Arthur Ernst Becher (July 7, 1877 – November 4, 1960) was an American Illustrator.

Background
Becher was born in Germany and emigrated to Milwaukee, Wisconsin at the age of eight. He joined Milwaukee Art Student's League and sketched at Jones Island with Louis Mayer and other artists. In 1899, he moved with William Aylward to Wilmington, Delaware. For a couple of years starting in 1902 he studied under illustrator Howard Pyle.
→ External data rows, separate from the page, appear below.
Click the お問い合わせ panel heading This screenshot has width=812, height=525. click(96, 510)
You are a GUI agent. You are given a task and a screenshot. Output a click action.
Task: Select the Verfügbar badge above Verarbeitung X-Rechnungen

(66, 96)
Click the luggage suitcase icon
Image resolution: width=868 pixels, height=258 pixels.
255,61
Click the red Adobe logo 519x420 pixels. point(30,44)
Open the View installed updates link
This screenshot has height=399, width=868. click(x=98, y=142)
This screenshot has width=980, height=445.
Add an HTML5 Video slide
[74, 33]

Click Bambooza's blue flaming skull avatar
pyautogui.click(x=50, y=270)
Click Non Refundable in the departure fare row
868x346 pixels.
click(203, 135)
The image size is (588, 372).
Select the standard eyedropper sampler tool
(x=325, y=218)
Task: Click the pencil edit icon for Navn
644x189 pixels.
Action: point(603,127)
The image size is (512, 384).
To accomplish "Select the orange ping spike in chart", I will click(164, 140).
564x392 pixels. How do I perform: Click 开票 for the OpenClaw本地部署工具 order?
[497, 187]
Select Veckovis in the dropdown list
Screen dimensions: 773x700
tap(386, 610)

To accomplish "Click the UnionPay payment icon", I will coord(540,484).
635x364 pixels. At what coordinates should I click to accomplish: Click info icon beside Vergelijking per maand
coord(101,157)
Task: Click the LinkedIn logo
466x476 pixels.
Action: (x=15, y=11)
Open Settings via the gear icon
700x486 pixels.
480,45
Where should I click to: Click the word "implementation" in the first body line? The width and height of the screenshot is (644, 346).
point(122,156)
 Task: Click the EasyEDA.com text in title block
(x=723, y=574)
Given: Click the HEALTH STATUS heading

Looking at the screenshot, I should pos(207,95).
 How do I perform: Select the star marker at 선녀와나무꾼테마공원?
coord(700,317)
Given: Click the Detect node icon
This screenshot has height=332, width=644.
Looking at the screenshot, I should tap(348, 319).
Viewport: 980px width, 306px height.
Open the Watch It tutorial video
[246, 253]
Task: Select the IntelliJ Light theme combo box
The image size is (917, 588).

Becher practiced photography during this period, and in 1902 he participated in the first exhibition of the Photo-Secession, a group of pictorialist photographers selected by Alfred Stieglitz. In 1904, he married Freida L. Knappe and moved to Ardsley, New York.  Freida was frequently a model for his book and magazine illustrations.
  
In 1908, Appleton's Magazine sent Becher to London where he sketched the Elgin Marbles at the British Museum. While in Europe he took the opportunity to study oil painting with the German artist Otto Leopold Strutzel.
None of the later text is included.